Set problem -> Please write out again, unchanged, the lines below, beginning at the line that contains "The image size is (800, 372)." and stopping after the very last line.

Data records ->
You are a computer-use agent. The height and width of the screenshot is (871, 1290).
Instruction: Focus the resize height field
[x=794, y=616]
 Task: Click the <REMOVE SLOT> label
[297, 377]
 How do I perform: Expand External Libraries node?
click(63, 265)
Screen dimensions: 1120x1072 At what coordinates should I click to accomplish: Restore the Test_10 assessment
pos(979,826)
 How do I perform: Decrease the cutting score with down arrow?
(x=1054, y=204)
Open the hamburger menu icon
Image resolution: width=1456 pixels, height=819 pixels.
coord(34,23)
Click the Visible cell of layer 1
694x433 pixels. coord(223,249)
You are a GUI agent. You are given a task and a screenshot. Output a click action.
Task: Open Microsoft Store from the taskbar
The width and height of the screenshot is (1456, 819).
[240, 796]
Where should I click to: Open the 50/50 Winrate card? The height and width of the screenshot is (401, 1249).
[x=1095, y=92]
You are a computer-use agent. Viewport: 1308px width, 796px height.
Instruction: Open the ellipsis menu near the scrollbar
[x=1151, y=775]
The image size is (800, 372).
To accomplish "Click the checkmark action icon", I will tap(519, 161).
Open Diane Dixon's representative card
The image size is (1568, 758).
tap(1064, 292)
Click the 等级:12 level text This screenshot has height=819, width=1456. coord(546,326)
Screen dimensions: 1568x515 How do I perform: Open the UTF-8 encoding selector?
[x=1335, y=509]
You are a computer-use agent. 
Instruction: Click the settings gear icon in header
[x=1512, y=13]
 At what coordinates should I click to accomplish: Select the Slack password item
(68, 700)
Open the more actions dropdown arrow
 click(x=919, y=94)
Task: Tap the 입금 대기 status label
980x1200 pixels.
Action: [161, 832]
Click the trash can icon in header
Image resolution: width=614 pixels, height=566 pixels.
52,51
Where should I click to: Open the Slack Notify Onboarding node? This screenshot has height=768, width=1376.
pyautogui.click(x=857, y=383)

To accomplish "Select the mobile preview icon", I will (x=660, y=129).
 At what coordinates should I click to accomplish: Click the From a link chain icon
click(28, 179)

Result below ->
The image size is (800, 372).
To accomplish "Click the checkmark action icon", I will tap(519, 161).
Open Diane Dixon's representative card
The image size is (1568, 758).
tap(1064, 292)
Click the 等级:12 level text This screenshot has height=819, width=1456. coord(546,326)
Screen dimensions: 1568x515 How do I perform: Open the UTF-8 encoding selector?
[x=1335, y=509]
You are a computer-use agent. 
Instruction: Click the settings gear icon in header
[x=1512, y=13]
 At what coordinates should I click to accomplish: Select the Slack password item
(68, 700)
Open the more actions dropdown arrow
 click(x=919, y=94)
Task: Tap the 입금 대기 status label
980x1200 pixels.
Action: [161, 832]
Click the trash can icon in header
Image resolution: width=614 pixels, height=566 pixels.
52,51
Where should I click to: Open the Slack Notify Onboarding node? This screenshot has height=768, width=1376.
pyautogui.click(x=857, y=383)

To accomplish "Select the mobile preview icon", I will (x=660, y=129).
 At what coordinates should I click to accomplish: Click the From a link chain icon
click(28, 179)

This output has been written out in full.